Texte fourni
************
Les cloches des églises ou plus précisément leurs sonneries ont donné lieu à une jurisprudence abondante, parfois considérées comme une bataille laïque, parfois comme une position abusive de la part de nouveaux venus à la campagne.
Néanmoins il convient de distinguer selon que la sonnerie soit civile ou religieuse.
1. La règlementation applicable
A. Le droit de faire sonner les cloches
Le régime juridique des sonneries des cloches des églises est fixé par la loi de 1905 sur la séparation de l’Église et de l’État et par le décret d’application du 16 mars 1906.
En effet, l’article 27 de la loi du 9 décembre 1905 sur la séparation des églises et de l’Etat dispose que « les sonneries des cloches seront réglées par arrêté municipal, et, en cas de désaccord entre le maire et le président de l’association culturelle, par arrêté préfectoral. »
Cette même loi prévoit dans son article 43, qu’un décret déterminera les conditions et les cas dans lesquels les sonneries civiles pourront avoir lieu.
************
Données sur les mots et la position des objets
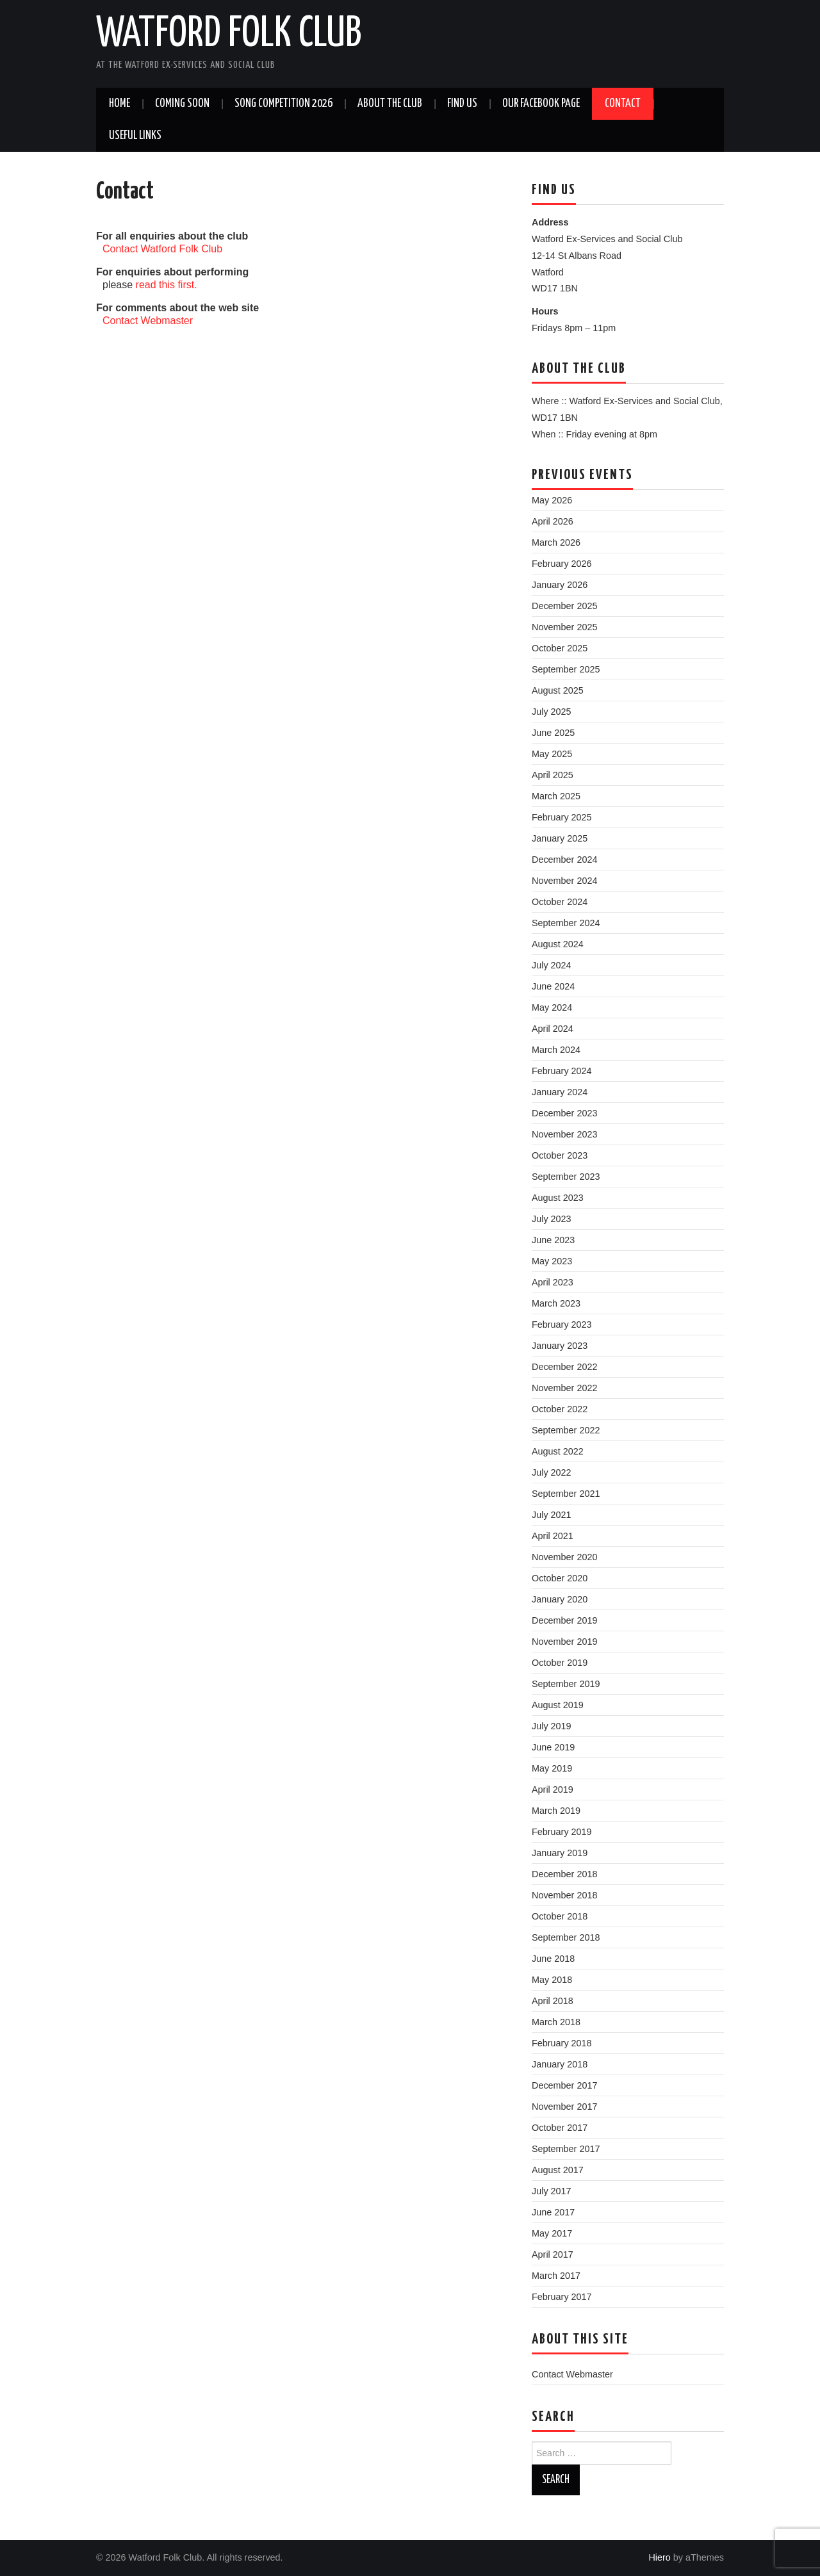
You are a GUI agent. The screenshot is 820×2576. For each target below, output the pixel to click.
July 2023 (551, 1219)
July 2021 (551, 1515)
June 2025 (553, 733)
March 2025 (556, 796)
************
Tâche courte
Traduisez en anglais cette phrase du texte sur les sonneries de cloches : « Néanmoins il convient de distinguer selon que la sonnerie soit civile ou religieuse. »

Réponse attendue
Nevertheless, a distinction should be drawn according to whether the ringing is civil or religious.